Catnip is relatively easy to grow at home, making it a great option for cat owners who want to have a fresh supply for their feline friends. Catnip is a hardy perennial herb in the mint family that can be grown from seed or transplanted from starts. It prefers full sun and average to dry soil with good drainage. Catnip will grow best if planted in an area that receives 6-8 hours of sunlight per day.

When planting catnip from seed, sow seeds 1⁄4 inch deep in early spring after the last frost. Seeds will germinate in 10-20 days. Thin young catnip plants to 12-18 inches apart. Transplant catnip starts after the last spring frost, spacing them 12-18 inches apart. Water catnip plants regularly until established. After several weeks, catnip should be watered only when the soil is dry 2-3 inches below the surface.

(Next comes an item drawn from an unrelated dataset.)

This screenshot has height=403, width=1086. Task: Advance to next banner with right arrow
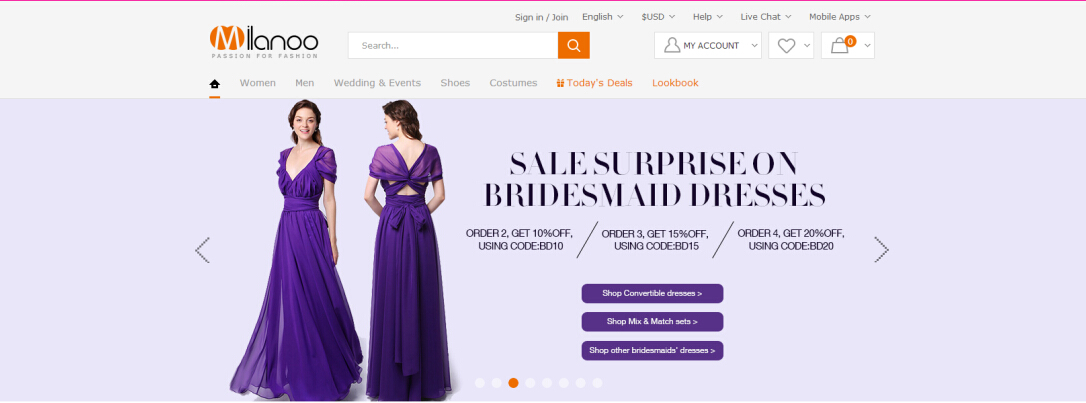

person planting catnip seeds in garden

Here are some tips for growing catnip successfully at home:

  • Choose a spot in full sun with well-draining soil.
  • Amend soil with compost or organic fertilizer before planting.
  • Space plants 12-18 inches apart to allow air circulation.
  • Water young plants consistently until roots are established.
  • Trim off flowers to promote leaf growth.
  • Cut back leaves by 1/3 after flowering to encourage regrowth.
  • Divide mature plants every 2-3 years to reinvigorate growth.
  • Harvest leaves and stems just before flowering for maximum potency.
  • Dry catnip quickly in a warm, dark place to preserve aroma and flavor.

With proper care, catnip is relatively pest and disease free. It can be grown successfully in containers or garden beds. Always plant catnip far away from other mints, as it will readily cross-pollinate with them. By following these simple tips, you can enjoy growing fresh catnip for years to come.

Fun Facts About Catnip

Catnip produces some strange and surprising effects in cats. Here are some fascinating fun facts about this minty herb:

Only about 50-70% of cats are affected by catnip. Kittens younger than 3 months old typically show no interest in catnip.

Catnip sensitivity is inherited as an autosomal dominant gene, meaning the gene only needs to be passed down from one parent.

Some cats may become aggressive after exposure to catnip. The herb seems to stimulate typically plays behaviors, including hunting instincts.

Catnip is closely related to oregano, basil, mint, and sage. But catnip contains a chemical called nepetalactone that causes the euphoric reaction in cats.

Cats can smell 1 part nepetalactone per billion parts of air. Their sense of smell for catnip is 14 times better than the human nose.

The catnip response usually lasts between 5 and 15 minutes, after which cats lose interest for about an hour before responding again.

Not only do cats enjoy catnip, but many other felines like lions, leopards, lynxes, and tigers are also attracted to it.